Job:
List each line of the records below that contains the string "screenshot", reproducing every such line in full.

Entries shown:
__________
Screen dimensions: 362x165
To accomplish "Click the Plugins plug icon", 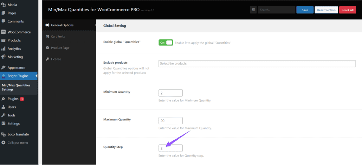I will coord(4,99).
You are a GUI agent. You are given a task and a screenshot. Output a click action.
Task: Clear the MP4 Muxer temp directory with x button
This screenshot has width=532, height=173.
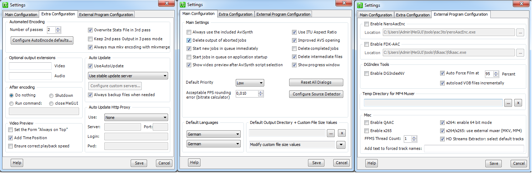(518, 103)
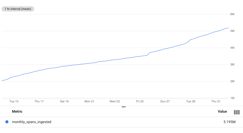Click the Thu 17 date label
This screenshot has height=133, width=243.
click(39, 101)
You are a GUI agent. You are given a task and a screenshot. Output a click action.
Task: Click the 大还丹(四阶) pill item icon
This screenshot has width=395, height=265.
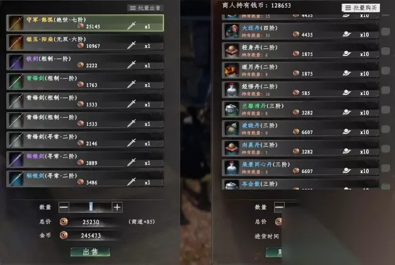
__________
The completed task:
You are a GUI agent. You are given a task and a screenshot. Output a click action.
This screenshot has width=532, height=173.
This screenshot has height=133, width=243.
You are a GUI agent. You are given a task and a screenshot. Output a click action.
This screenshot has width=395, height=265.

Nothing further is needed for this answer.